** Start Provided records **

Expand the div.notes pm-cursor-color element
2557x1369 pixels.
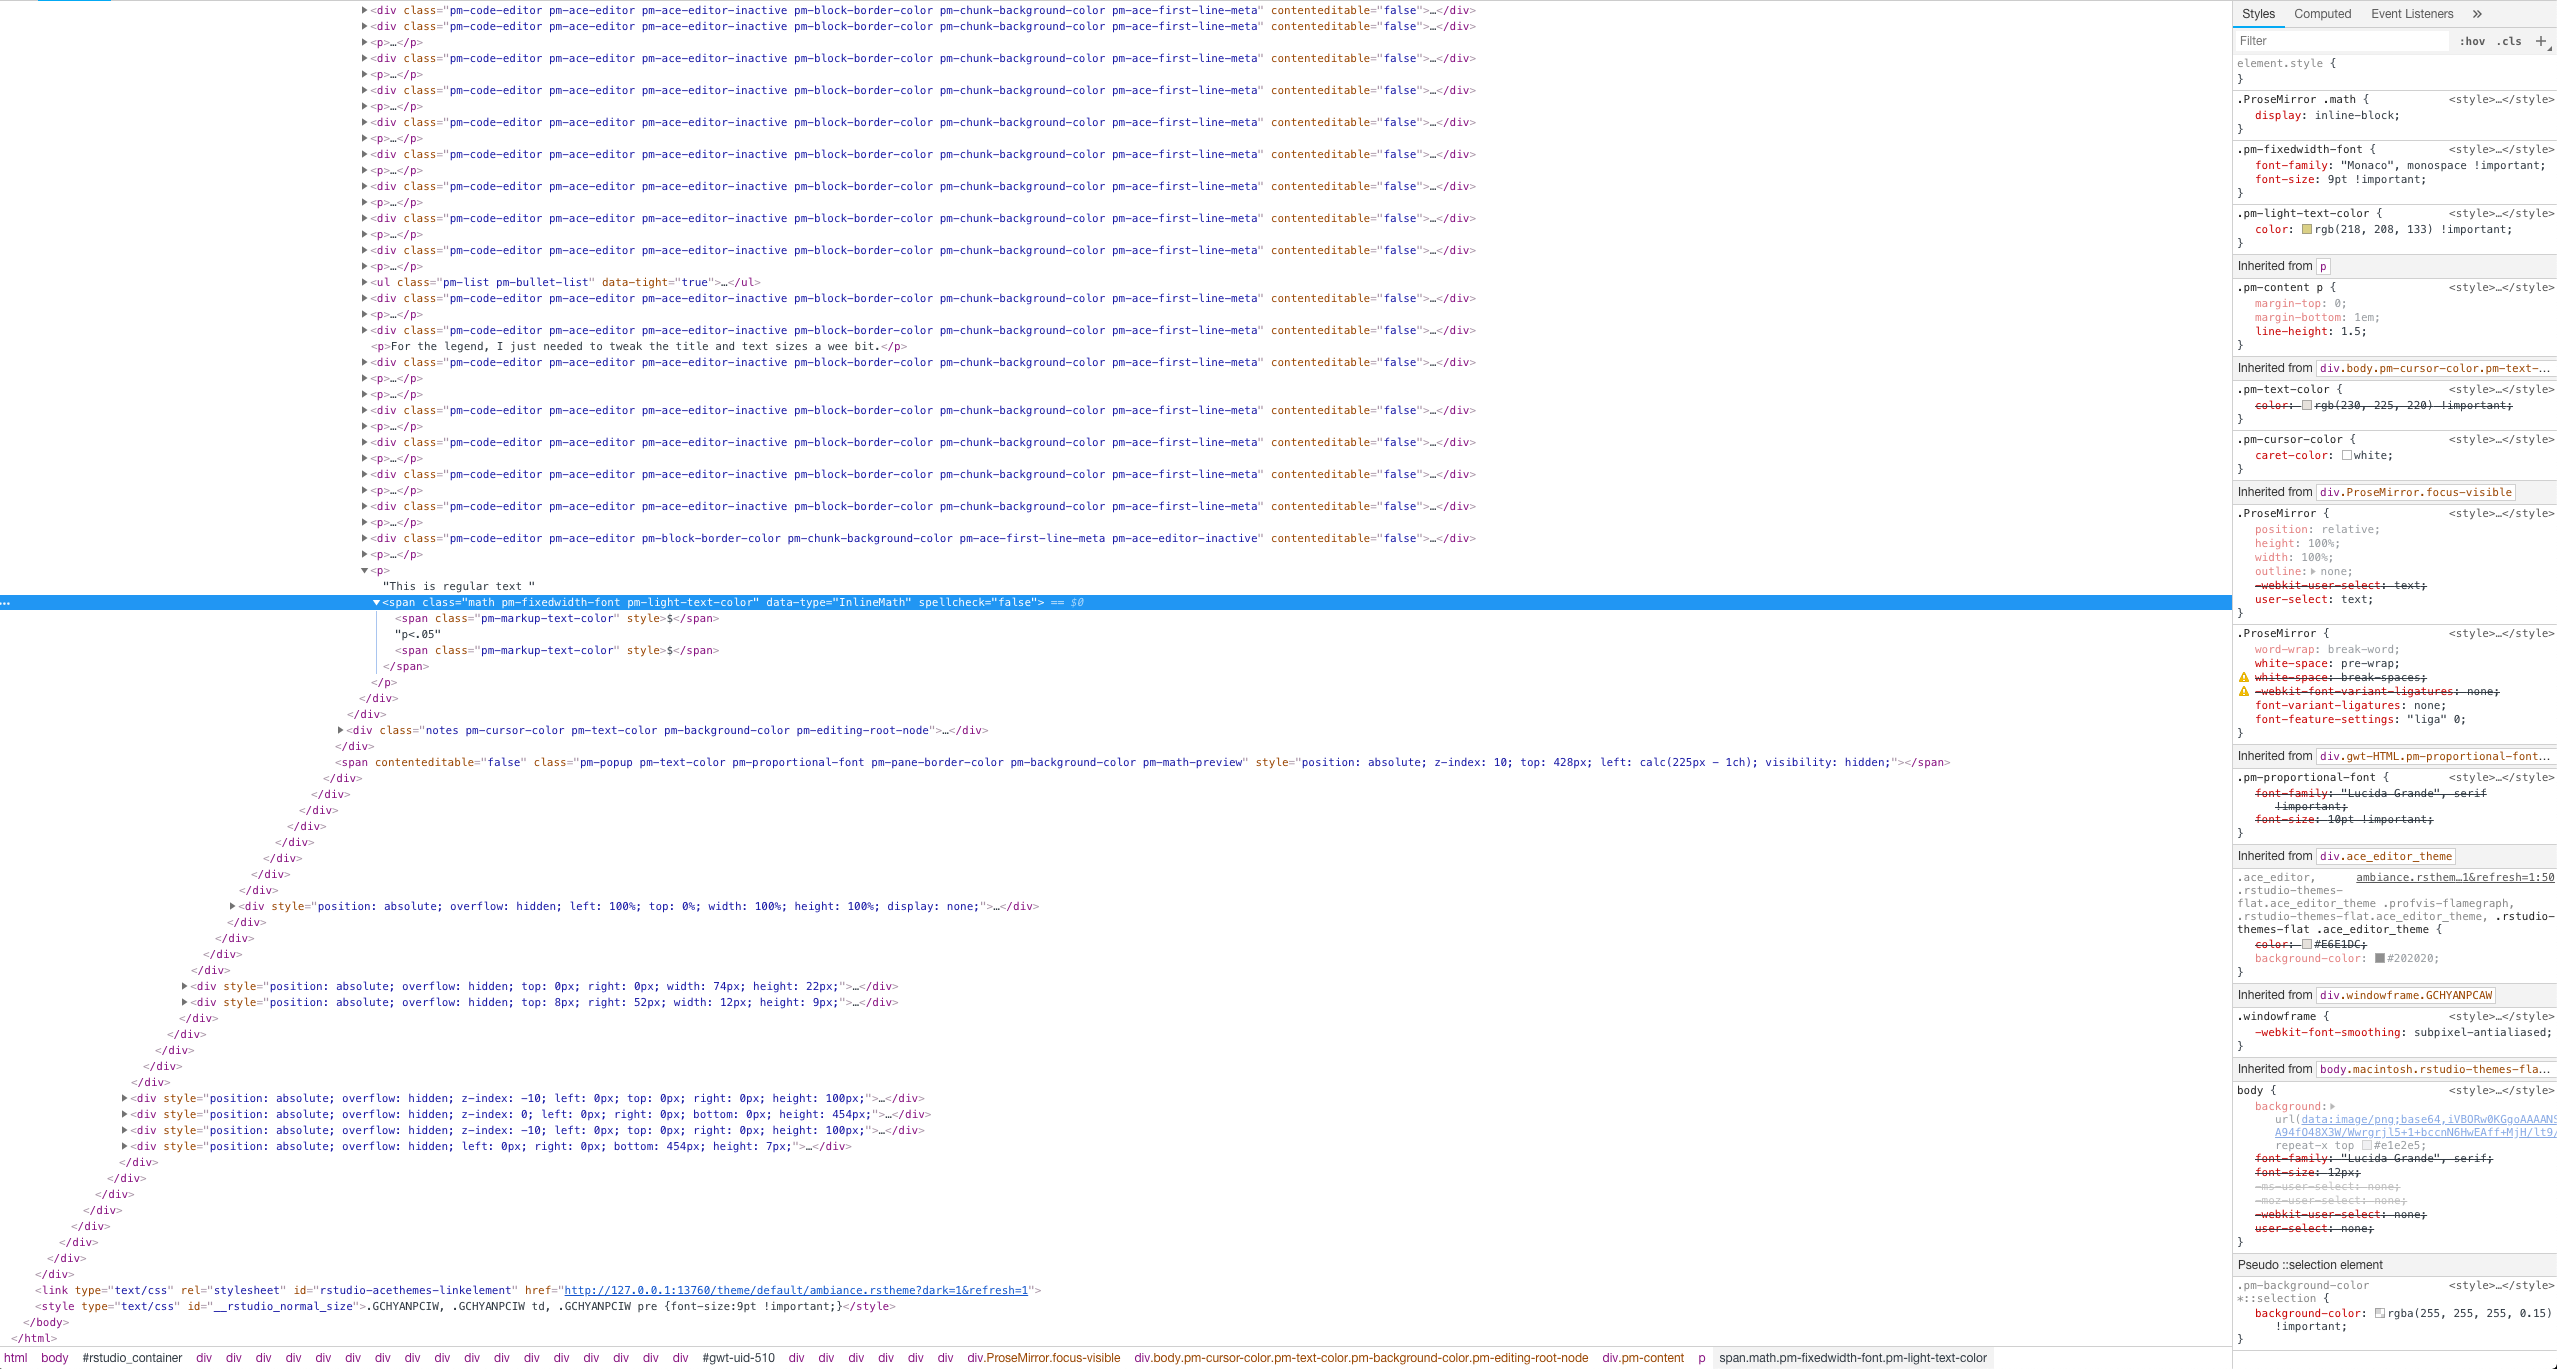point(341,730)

** End Provided records **
** Start Provided records **

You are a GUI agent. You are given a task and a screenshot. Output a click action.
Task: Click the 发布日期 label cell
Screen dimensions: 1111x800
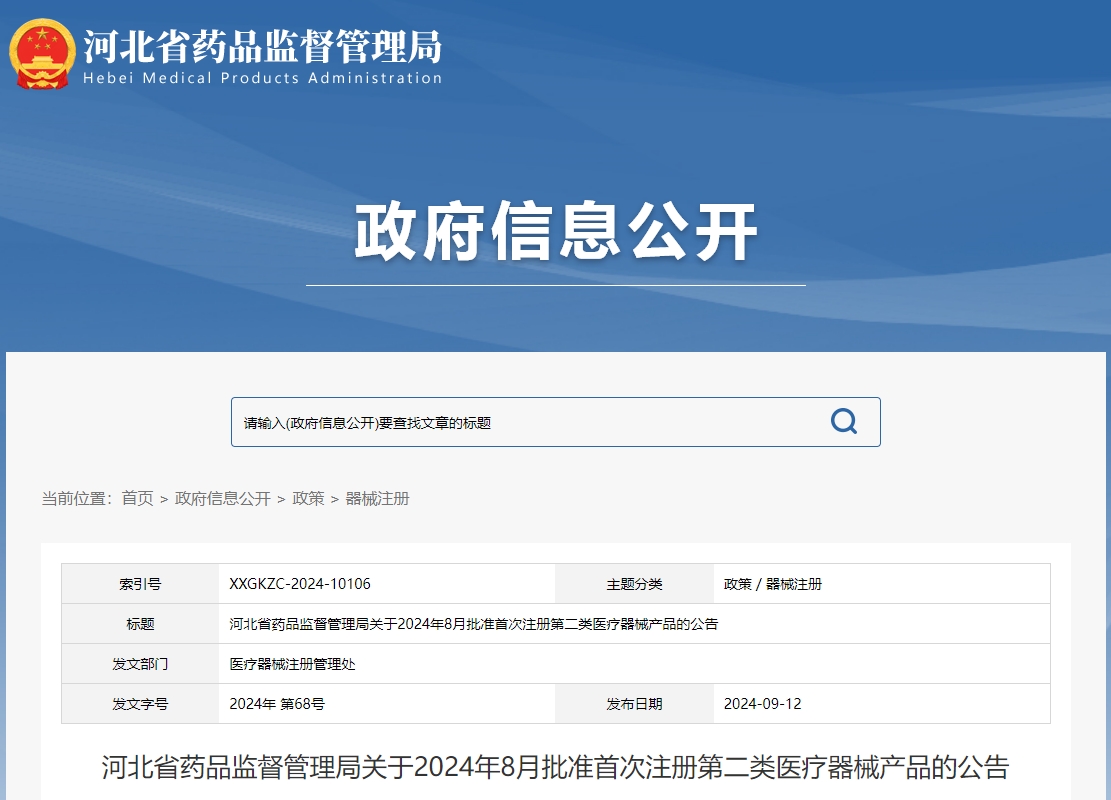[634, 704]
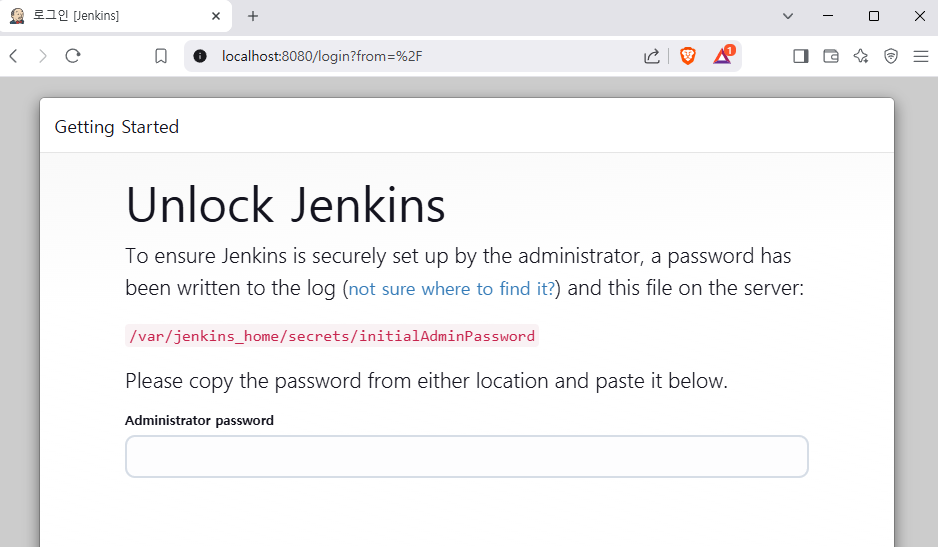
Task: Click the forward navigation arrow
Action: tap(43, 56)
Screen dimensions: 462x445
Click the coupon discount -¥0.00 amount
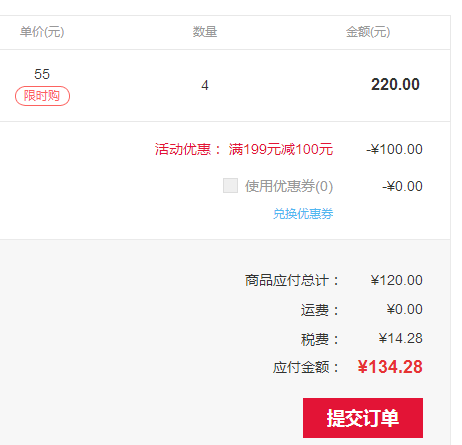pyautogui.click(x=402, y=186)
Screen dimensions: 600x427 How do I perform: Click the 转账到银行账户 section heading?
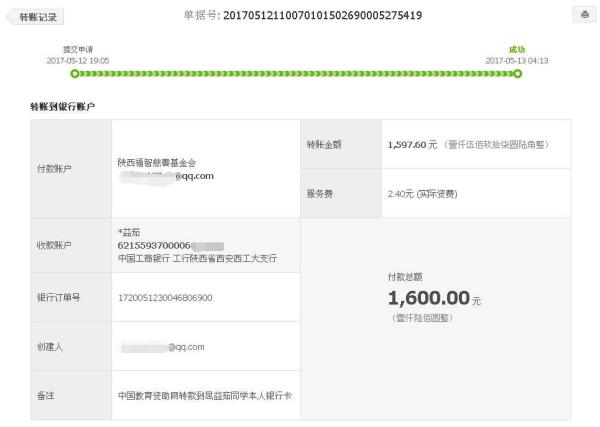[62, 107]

** End Provided records **
** Start Provided records **

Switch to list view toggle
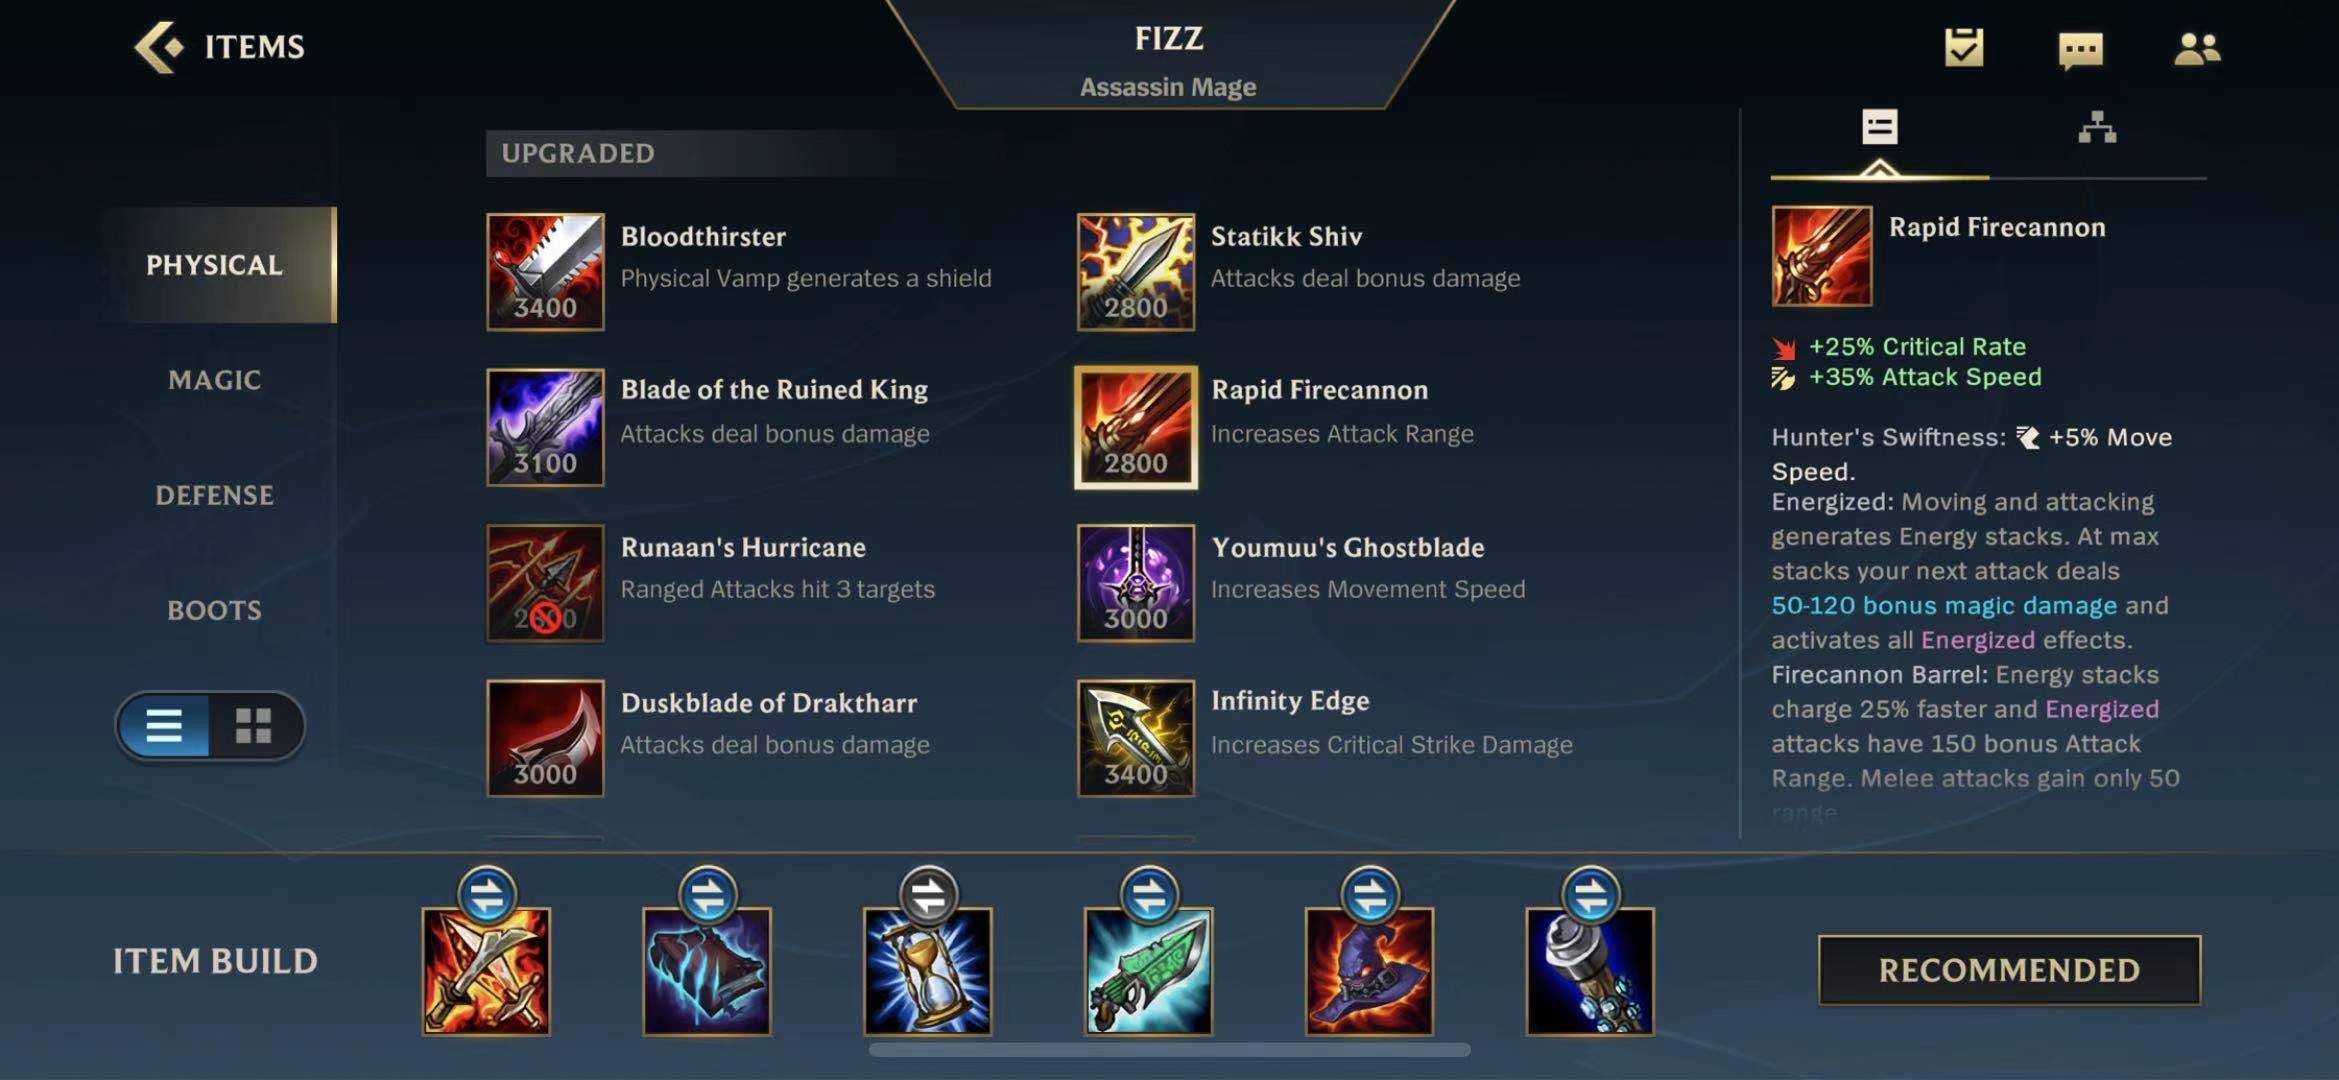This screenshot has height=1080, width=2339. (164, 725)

** End Provided records **

■ To be done ■
Could you repeat word for word the lines from the one containing "Expand the div.notes pm-cursor-color element" through the one containing "point(341,730)", both ends included, and leave out the pictures?

■ The response ■
Expand the div.notes pm-cursor-color element
2557x1369 pixels.
point(341,730)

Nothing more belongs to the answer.